ТЕКСТ —
------

Какой подарок! Какая находка! Словно лунный свет озарил поле ночного сражения: а мы, оказывается, почти победили — не пустую, значит, рубили темноту; мировая гидра, лишившись нескольких голов, отползает (как Мышиный король — от Щелкунчика); не отняли бы меч (о, малодушное недоверие, равное измене!) — забыла бы дорогу к нам навсегда.

Собственную интуицию хотелось погладить, как любимую собаку после удачной охоты. Текст Искандера был, несомненно, текст из будущего, и он гласил: кто-кто, а уж ты, идиот, умирая, с полным правом можешь сказать: вся жизнь и все силы были отданы самому прекрасному в мире. А что твой император оказался тебя недостоин — опустил одной фразой, — он ещё пожалеет, — забудь её, забудь.

Он был, наконец-то, граф, но министр (два года как) — бывший; паралич помял его и отпустил; и он старался не чувствовать в голове, как занозу, выточенную из льда, эту ужасную фразу, которую он столько раз говорил другим, и они молча кланялись, и он тоже молча поклонился, когда её, эту фразу, сказали ему, но теперь знал: в какую-то долю секунды заноза растает, вскипит, испарится, вспыхнет — и это будет всё.

Признаюсь, я прежде немного злорадствовал, а теперь всего только нахожу печальную справедливость в том, что Николай именно так порешил карьеру Уварова — прошипев ему в лицо: «Должно повиноваться, а рассуждения свои держать при себе!»

Что касается смерти — человек, своею собственной рукой вымаравший из пушкинского «Анджело», как недостаточно православные40, вот эти строчки:





Нет, нет: земная жизнь в болезни, в нищете,

В печалях, в старости, в неволе... будет раем

В сравненьи с тем, чего за гробом ожидаем, —

по-видимому, представлял себе тот свет как систему санаториев закрытого типа; если даже для простых верующих созданы все условия, — о чём же беспокоиться имеющим особые заслуги? All inclusive!

------

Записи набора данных
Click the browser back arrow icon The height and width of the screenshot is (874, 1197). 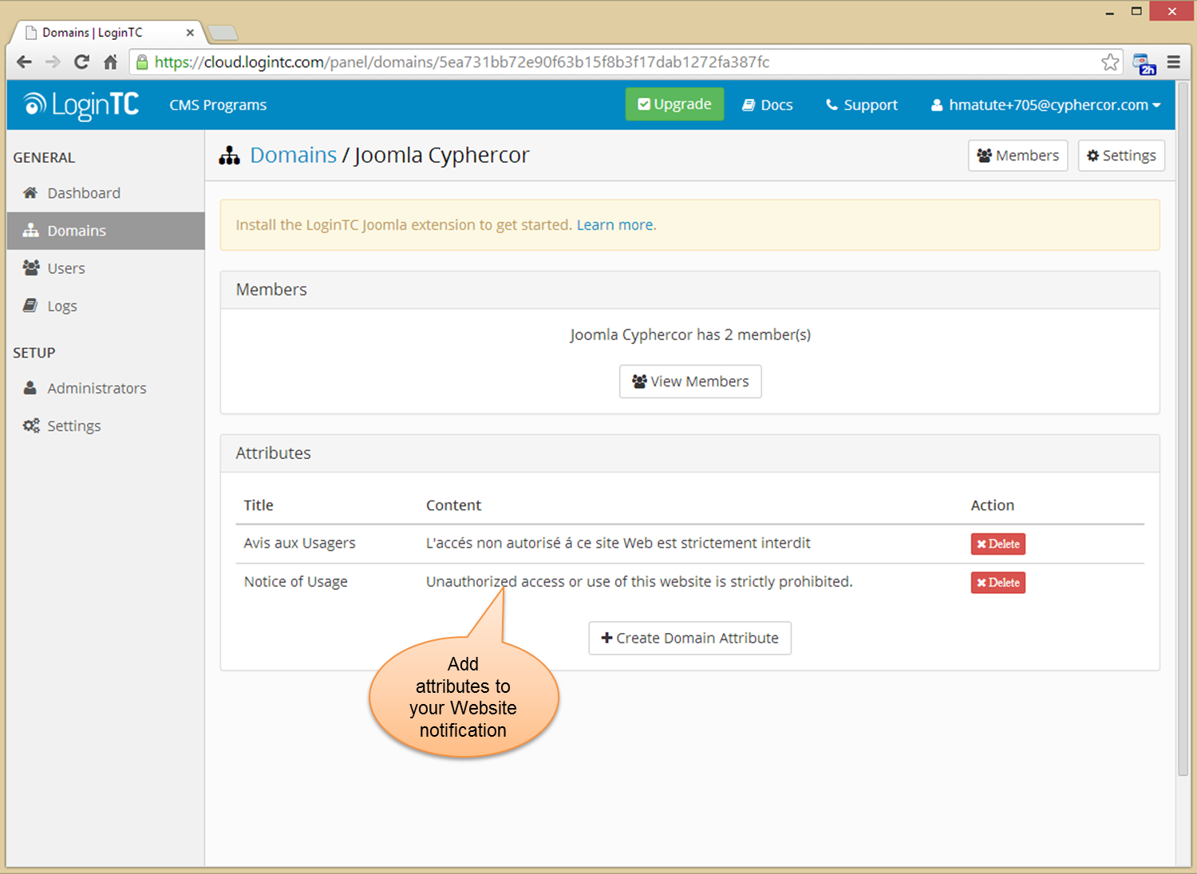click(24, 62)
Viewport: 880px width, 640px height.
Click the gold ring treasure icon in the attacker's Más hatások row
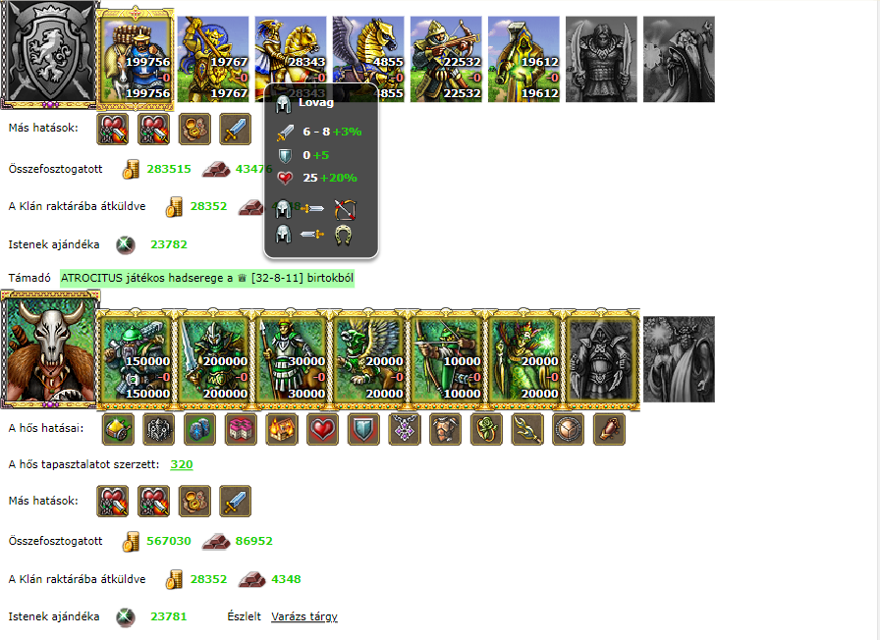(194, 501)
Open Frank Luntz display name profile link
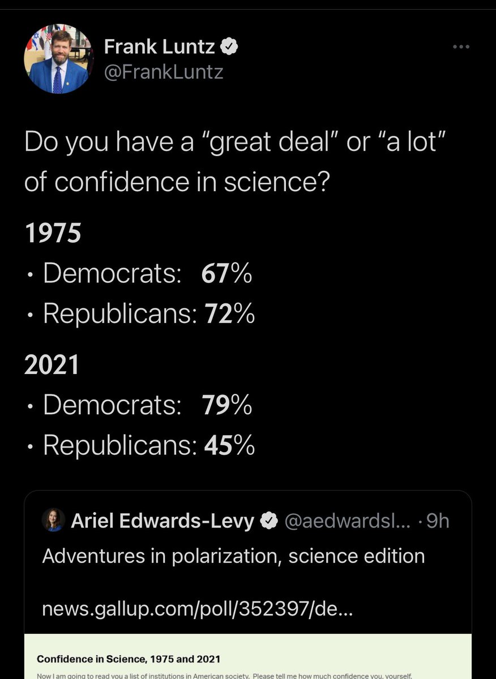 (x=159, y=48)
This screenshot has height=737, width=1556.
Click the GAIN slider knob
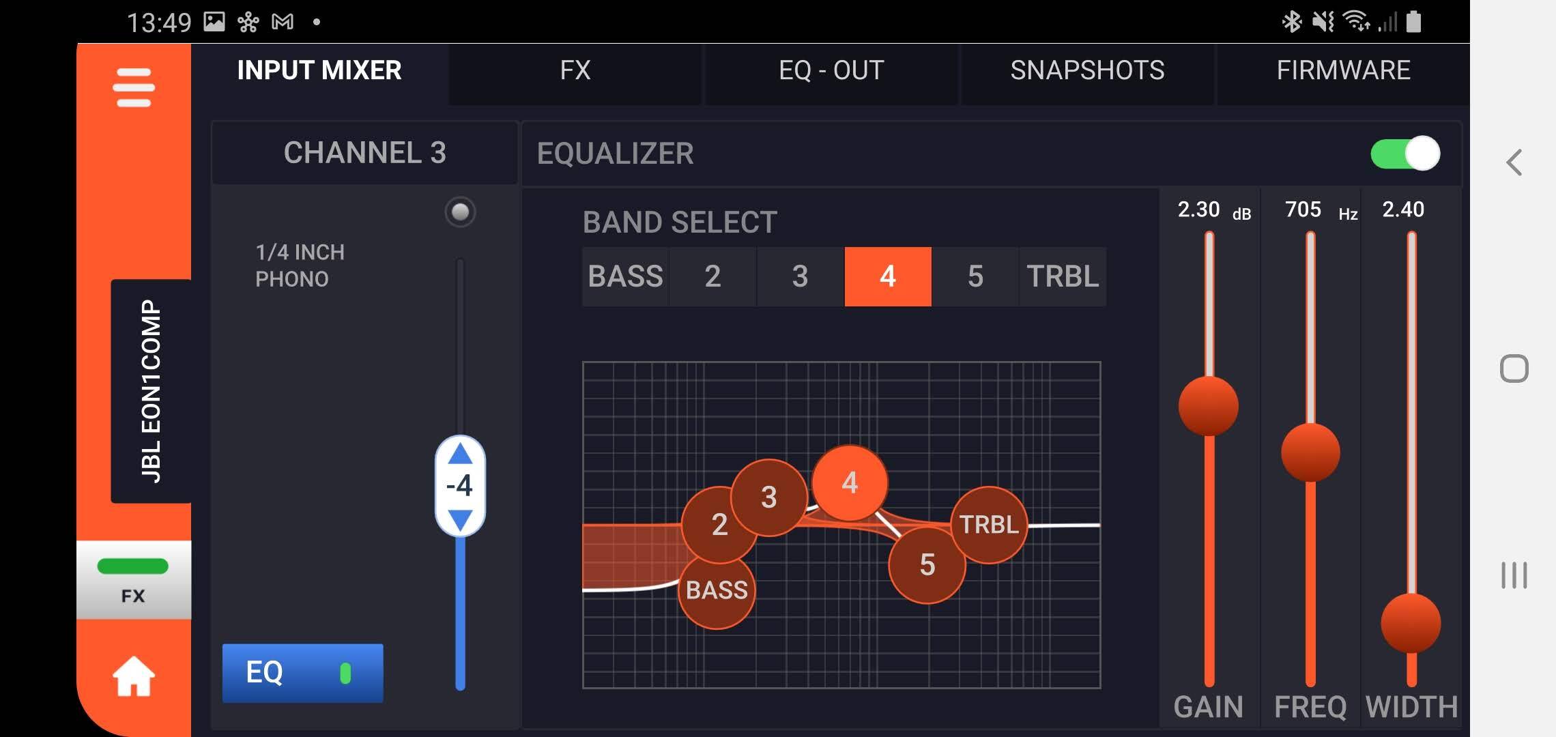click(1209, 406)
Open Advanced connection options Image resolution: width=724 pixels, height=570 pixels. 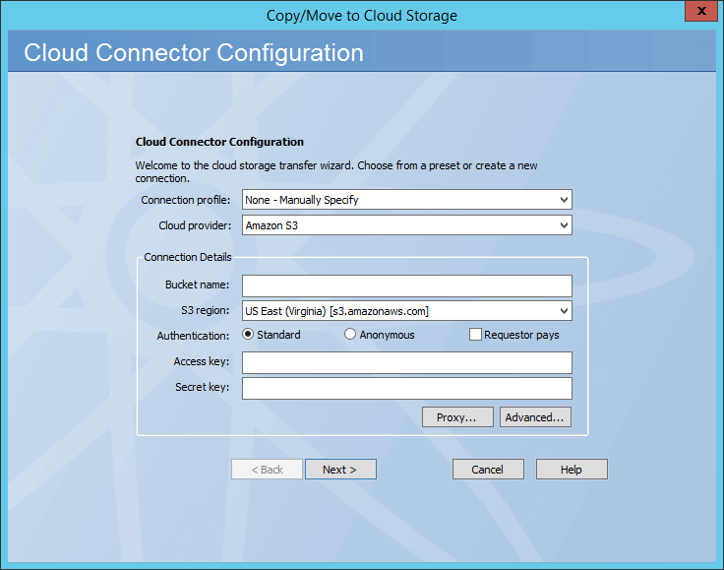coord(534,417)
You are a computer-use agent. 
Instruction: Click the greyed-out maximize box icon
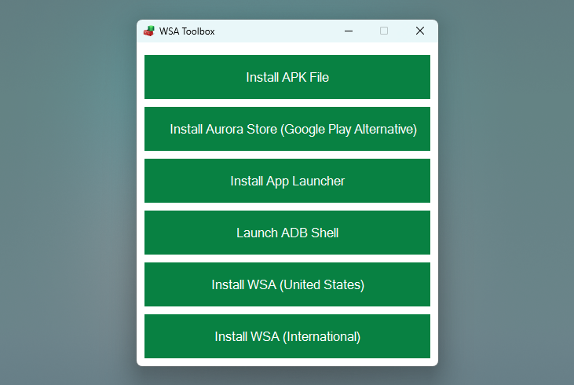pos(384,31)
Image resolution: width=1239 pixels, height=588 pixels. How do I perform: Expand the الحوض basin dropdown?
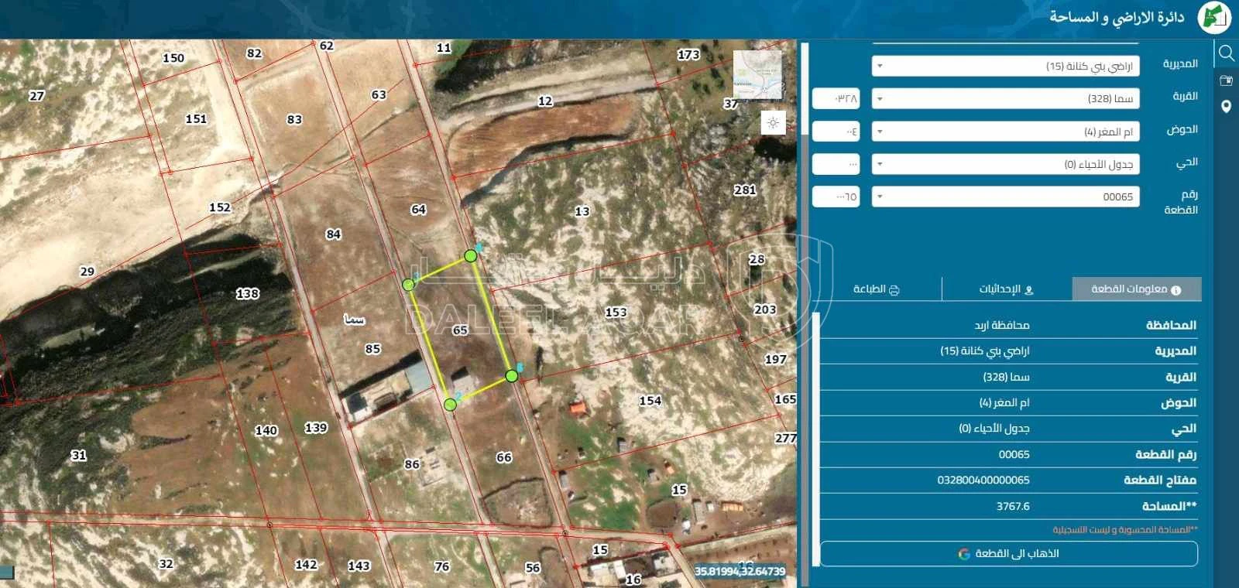1005,132
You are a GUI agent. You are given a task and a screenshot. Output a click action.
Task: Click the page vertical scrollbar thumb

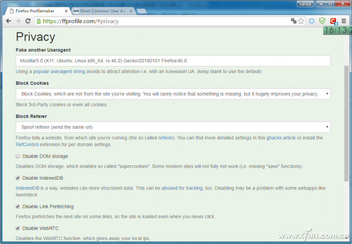click(346, 123)
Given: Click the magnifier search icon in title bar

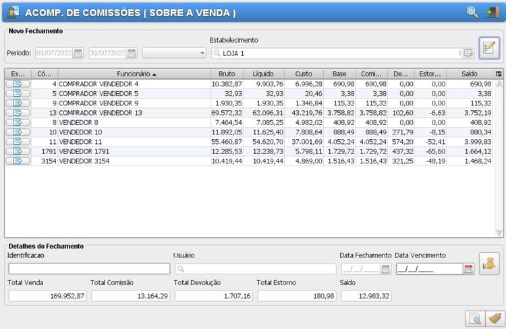Looking at the screenshot, I should pyautogui.click(x=472, y=12).
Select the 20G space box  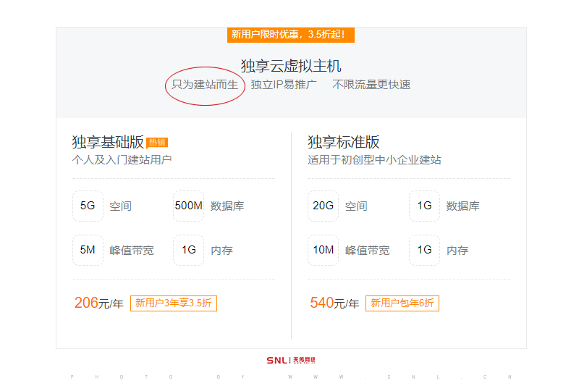(x=323, y=206)
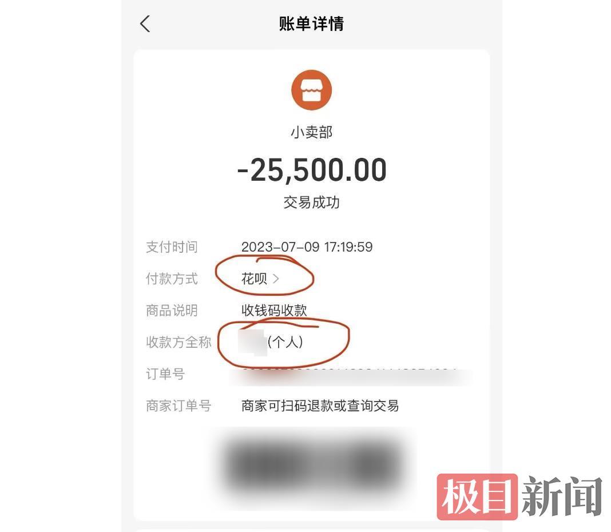Tap the blurred order number value
The height and width of the screenshot is (532, 611).
[x=351, y=376]
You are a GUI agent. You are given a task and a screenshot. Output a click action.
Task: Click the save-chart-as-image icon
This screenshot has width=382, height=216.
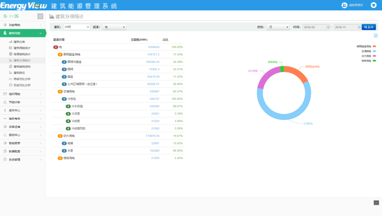tap(376, 36)
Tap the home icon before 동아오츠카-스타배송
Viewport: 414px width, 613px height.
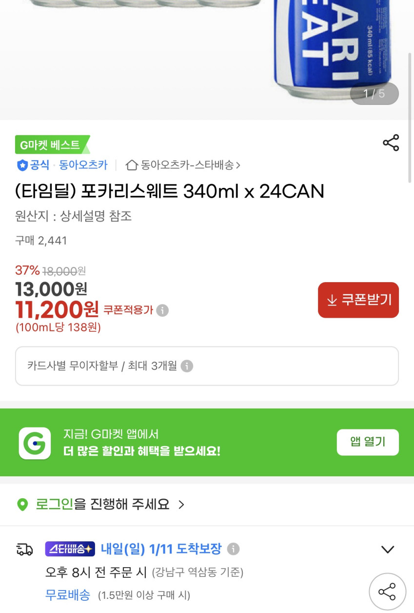pos(131,165)
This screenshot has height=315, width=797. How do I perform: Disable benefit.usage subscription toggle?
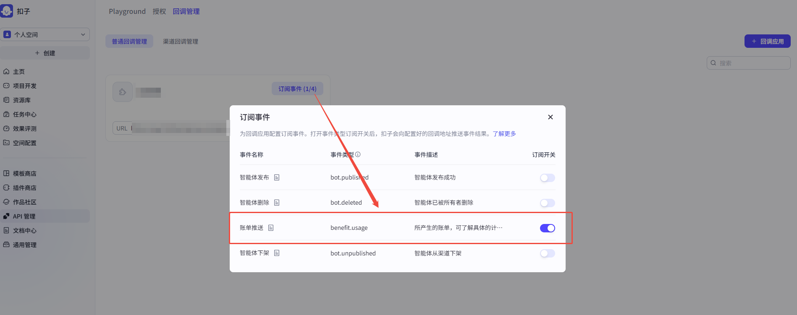[547, 228]
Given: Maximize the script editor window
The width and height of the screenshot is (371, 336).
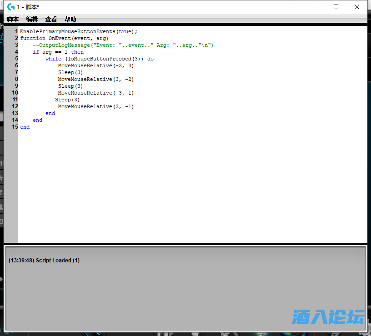Looking at the screenshot, I should pyautogui.click(x=336, y=7).
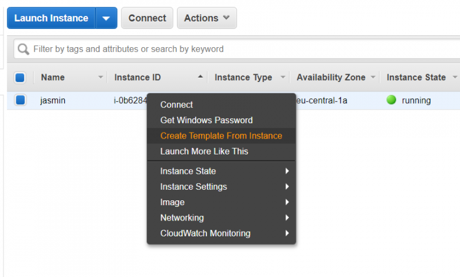The image size is (460, 277).
Task: Open the Launch Instance dropdown arrow
Action: coord(106,18)
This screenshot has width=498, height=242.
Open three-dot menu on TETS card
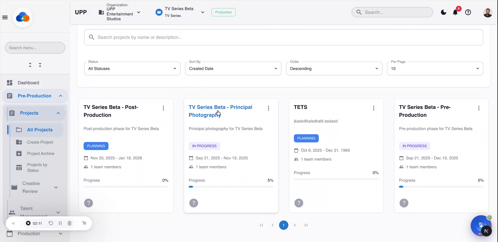pyautogui.click(x=374, y=108)
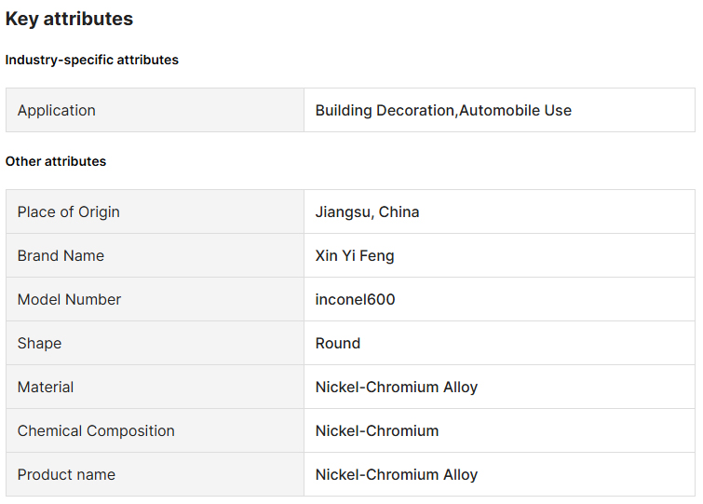Select the inconel600 model value

tap(355, 299)
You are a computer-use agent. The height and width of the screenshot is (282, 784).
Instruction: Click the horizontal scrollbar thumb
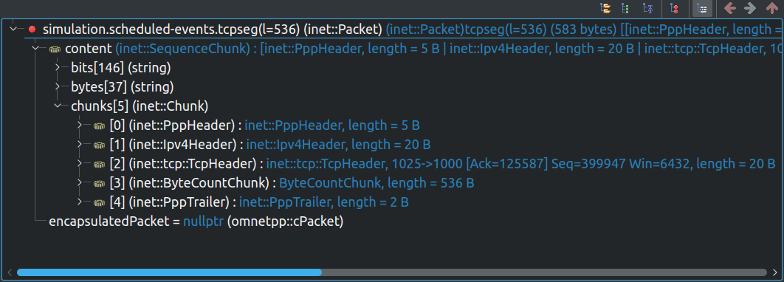[x=169, y=272]
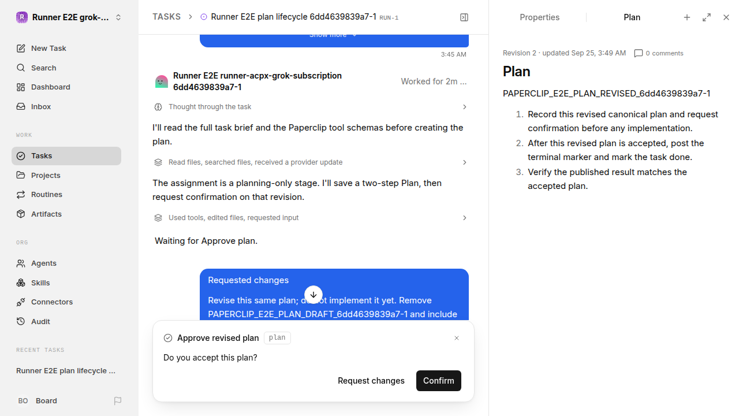Click the flag icon next to Board
Viewport: 739px width, 416px height.
tap(118, 401)
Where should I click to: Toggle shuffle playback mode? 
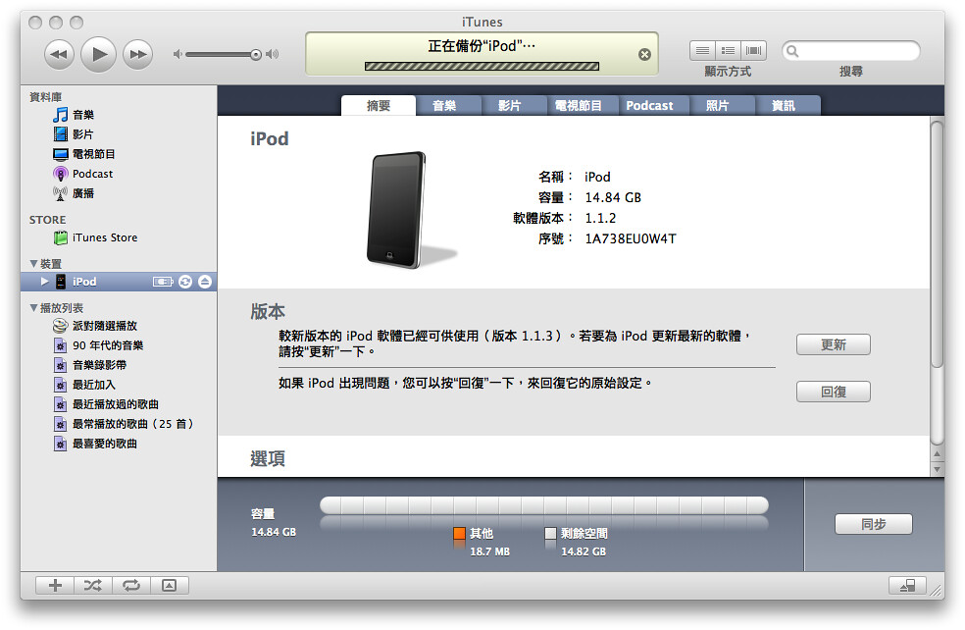click(x=92, y=585)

------

УСЛОВИЕ ЗАДАНИЯ — Какую фразу, согласно тексту, Николай прошипел в лицо Уварову?

ОТВЕТ — «Должно повиноваться, а рассуждения свои держать при себе!»